Last Thursday we had our first parents evening which was really positive and for the first time I discussed our class blog with some of the children’s parents. The response, from the people I spoke to, was very positive and I was pleased about their reaction to it. We talked about a task that I had set on our History topic using the blog. I posted an image of a mystery object which I wanted the children to investigate and find out what it was. I set a simple reward for correct answers posted to the blog. Kids and parents loved it. I will be definitely doing more in that vein.

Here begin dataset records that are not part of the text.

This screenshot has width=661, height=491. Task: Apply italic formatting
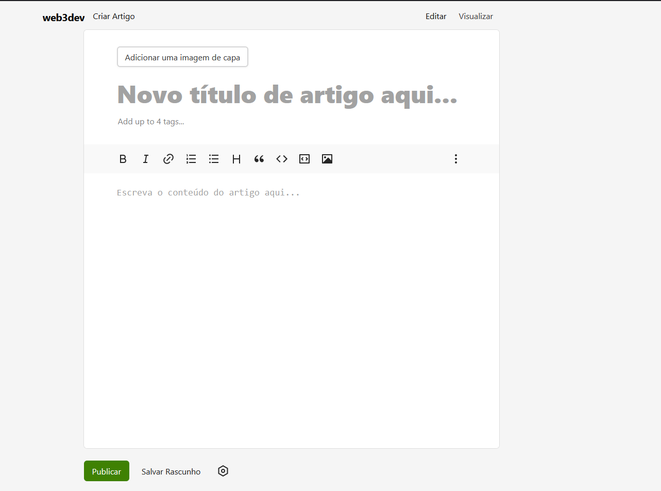click(146, 159)
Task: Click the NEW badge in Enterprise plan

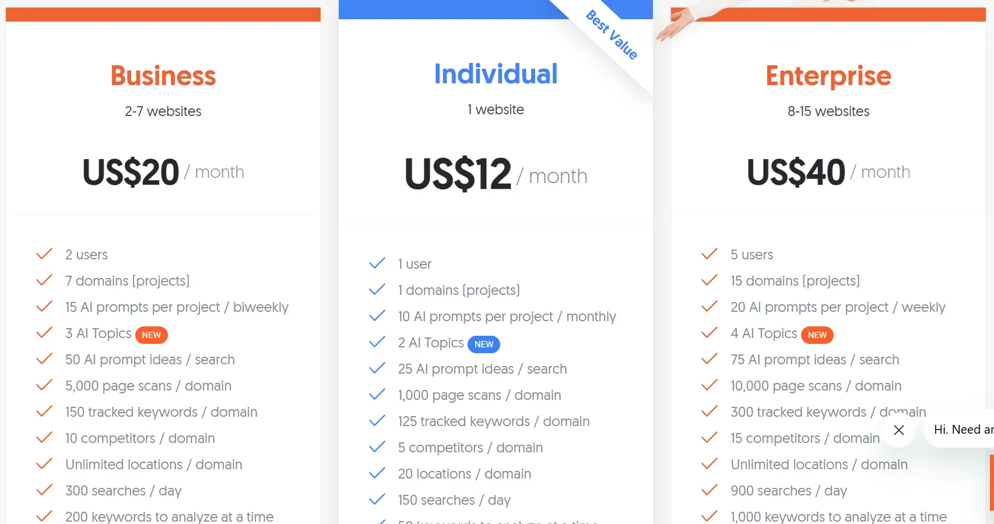Action: (x=817, y=335)
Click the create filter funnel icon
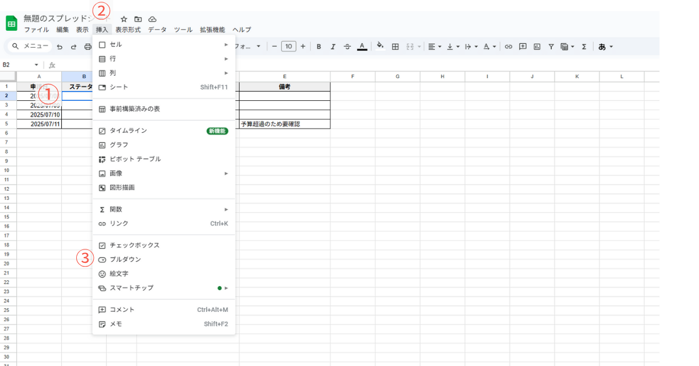The width and height of the screenshot is (699, 366). point(550,47)
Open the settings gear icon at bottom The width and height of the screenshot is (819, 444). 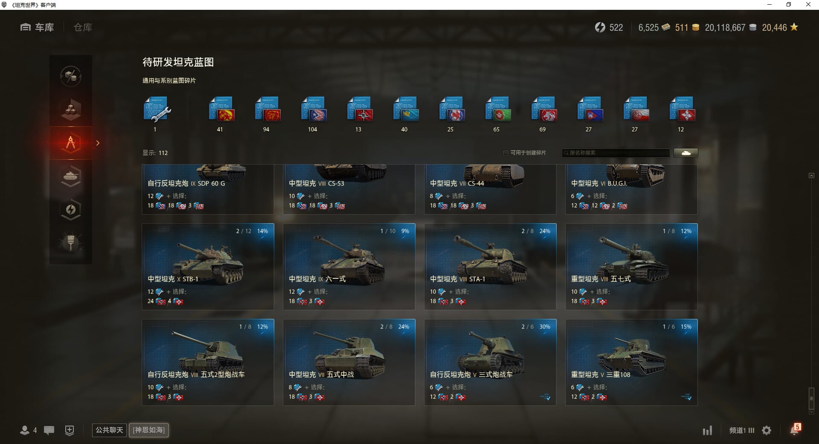coord(767,430)
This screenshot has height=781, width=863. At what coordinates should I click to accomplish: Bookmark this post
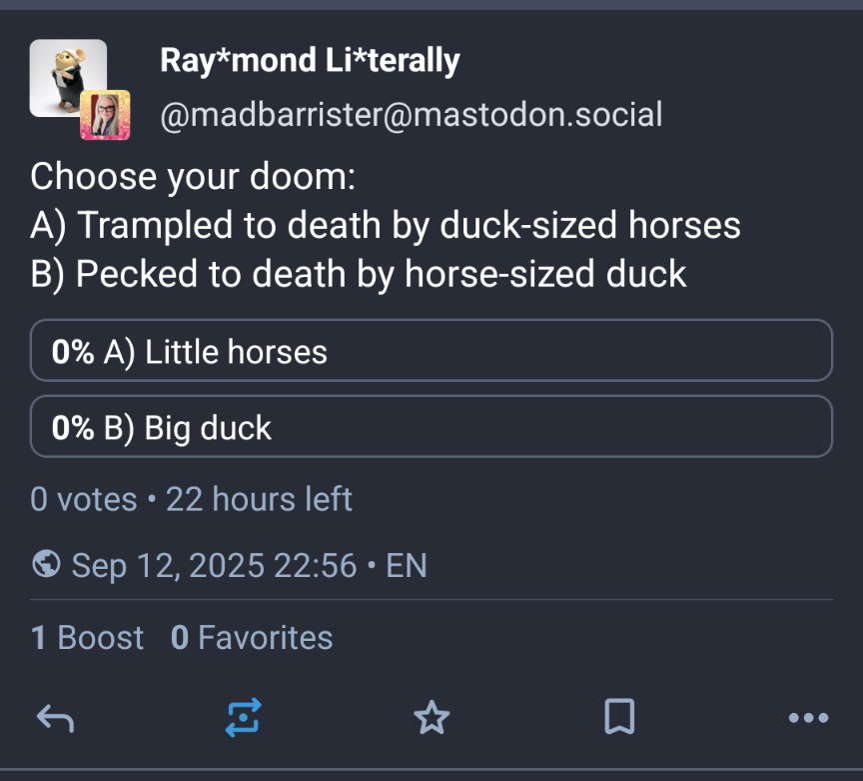pyautogui.click(x=619, y=717)
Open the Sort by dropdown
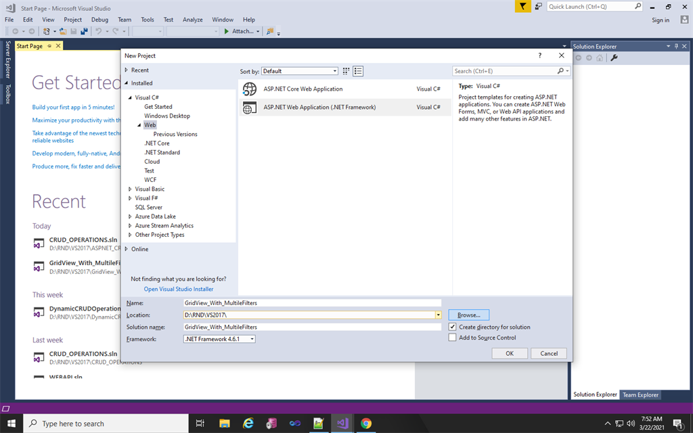This screenshot has height=433, width=693. (336, 70)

Macbeth timeline Macbeth Timelines

For our literacy work over the last 2 weeks we have   been studying Shakespeare’s Macbeth – the children have accessed the text through drama, character studies and abridged versions. On Monday and Tuesday this week we produced Macbeth timelines. I asked the children to look at 8 key events and pick and choose the appropriate characters and settings for them. I made a simple SMART Notebook file that demonstrated what they would do. It utilised the infinite cloner tool, so I had created a palette of characters and settings that the children had to draw from.

Poppy poems

Today the children were learning about remembrance as it is linked closely with last weekend. They looked at footage from the Pathe Film site and a short cartoon from the War Game film to add the first world war context. They then wrote poppy poems on red templates of the flowers. Next week I am planning on teaching them how to create a multimedia version of their poems using PhotoStory, should be fun.

More Bubblr

In Tuesday’s ICT lesson we used Bubblr as a tool to recount our evacuee drama experience we had with our secondary school. It was a great afternoon as it was an idea I had over a year ago and with the help of some colleagues and students from the secondary school we basically evacuated our Year 6 children for the afternoon! They had no idea where we were going and all of the teachers and students were in role when we got to the local town hall, which was also a great setting for it. Bubblr is proving a really great tool and is ideal as there is no real learning curve it is so easy to use.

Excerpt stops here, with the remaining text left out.